Hacia las últimas páginas de El castillo, esa inacabada novela de Franz Kafka, la posadera y K. sostienen un acalorado diálogo sobre los vestidos de la mujer. K. apunta que no corresponden a su condición, que están pasados de moda y que ella no es lo que aparenta, al menos su vestimenta eso denuncia. Como una artista del hambre y la simulación: en el derroche —impropio para ella y su marido— y la apariencia —propia de su ser metiche y vengativo— la mujer sobrevive a plenitud. «Sólo veo que eres una posadera pero llevas vestidos que no corresponden a una patrona y que, por lo que sé, tampoco lleva nadie en el pueblo». Ella replica: «¿Dónde has aprendido algo sobre vestidos?». Ante la negativa de K. a responder, la posadera remata: «Tú no dices la verdad. ¿Por qué no dices la verdad?». La posadera está convencida de que K., aun cuando no responde al proceder típico de todos en el pueblo y niega estar versado en alta costura, dice que K. le va a «resultar indispensable, porque la verdad es que siento debilidad por los vestidos bonitos». Una y otro apelan al engaño.
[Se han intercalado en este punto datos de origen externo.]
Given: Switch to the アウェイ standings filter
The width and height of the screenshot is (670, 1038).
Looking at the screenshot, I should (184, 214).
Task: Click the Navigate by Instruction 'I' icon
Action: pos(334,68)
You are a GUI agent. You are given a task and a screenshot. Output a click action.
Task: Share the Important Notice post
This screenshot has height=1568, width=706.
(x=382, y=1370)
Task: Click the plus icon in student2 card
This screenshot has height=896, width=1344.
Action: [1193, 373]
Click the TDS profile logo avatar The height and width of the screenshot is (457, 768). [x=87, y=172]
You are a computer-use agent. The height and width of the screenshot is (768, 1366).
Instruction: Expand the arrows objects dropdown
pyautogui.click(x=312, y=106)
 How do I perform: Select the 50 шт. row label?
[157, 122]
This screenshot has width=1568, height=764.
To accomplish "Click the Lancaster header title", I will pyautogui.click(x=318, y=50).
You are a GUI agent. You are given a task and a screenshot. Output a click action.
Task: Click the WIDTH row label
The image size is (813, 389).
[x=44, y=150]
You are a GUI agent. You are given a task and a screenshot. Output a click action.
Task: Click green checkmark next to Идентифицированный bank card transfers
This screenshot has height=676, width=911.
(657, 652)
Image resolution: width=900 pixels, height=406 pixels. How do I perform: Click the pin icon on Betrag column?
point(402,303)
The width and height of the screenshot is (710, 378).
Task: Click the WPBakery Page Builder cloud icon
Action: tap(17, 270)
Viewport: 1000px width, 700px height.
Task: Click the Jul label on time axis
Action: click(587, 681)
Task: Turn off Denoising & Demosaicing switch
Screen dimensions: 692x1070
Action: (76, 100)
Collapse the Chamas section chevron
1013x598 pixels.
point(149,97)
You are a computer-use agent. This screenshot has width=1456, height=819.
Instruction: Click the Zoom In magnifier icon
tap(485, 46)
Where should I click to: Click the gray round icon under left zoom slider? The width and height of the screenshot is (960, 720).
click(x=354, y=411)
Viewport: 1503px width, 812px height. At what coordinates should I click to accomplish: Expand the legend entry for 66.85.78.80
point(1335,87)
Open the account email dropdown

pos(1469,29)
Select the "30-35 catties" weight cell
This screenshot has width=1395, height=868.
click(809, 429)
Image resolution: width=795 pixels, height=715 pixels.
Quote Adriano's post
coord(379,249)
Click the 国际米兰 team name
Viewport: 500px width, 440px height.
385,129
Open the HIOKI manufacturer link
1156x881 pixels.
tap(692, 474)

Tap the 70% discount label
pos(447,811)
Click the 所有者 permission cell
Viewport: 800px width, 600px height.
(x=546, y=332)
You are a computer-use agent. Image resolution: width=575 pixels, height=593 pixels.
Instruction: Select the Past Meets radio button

Una y otro están ciertos de que al buen entendedor se le ha de dar a comer una mentira.

Un alfabeto convencional del oprobio borgeano es lo que atesora el mentiroso, aunque le lleve toda una vida llenar sus páginas. La verdad es susceptible de sospecha. La verdad es sospechosa. A final de cuentas, supongo que, parafraseando a Auster en La invención de la soledad, es imposible entrar en la mentira del otro. No obstante que mi memoria ya acusa sendas goteras, no hago caso a esta apreciación de Montaigne: «quien no se sienta fuerte de memoria debe apartarse de la mentira». Por ello, debo confesar que me rehúso totalmente a apegarme a la verdad.

Charles Lamb, en su alegato de Las confesiones de un borracho, dice que a un sobrio le es tan sencillo decidir levantar el vaso de alcohol o no, tanto como no robar o decir mentiras. No, no es tan sencillo, señor Lamb, abstenerse de largar, ante un auditorio o para sí mismo, un número no calculado de mentiras, retraerse a su influjo y hechizo porque en el engarce de falsos argumentos se entrevé el paraíso.

Aunque no quería ser víctima de las andanzas nocturnas de Aleja, debido precisamente a la actitud falsaria de que no había robado yo las monedas me estaba granjeando su odio eterno. No lo pensé así en aquel momento y llevé mi embuste hasta el último día en que vivió con nosotros, un año después de la muerte de mi bisabuelo. Antes de que partiera conté todo porque me sentí intocable y convencido de que «siempre mentimos, digamos lo que digamos», anota Pascal Quignard en Terraza en Roma. «Y que mentimos todavía más cuanta más insistencia ponemos en sostener la verdad».

Al fin que vivir es saber creerse las mentiras, como dice Pavese en El oficio de vivir.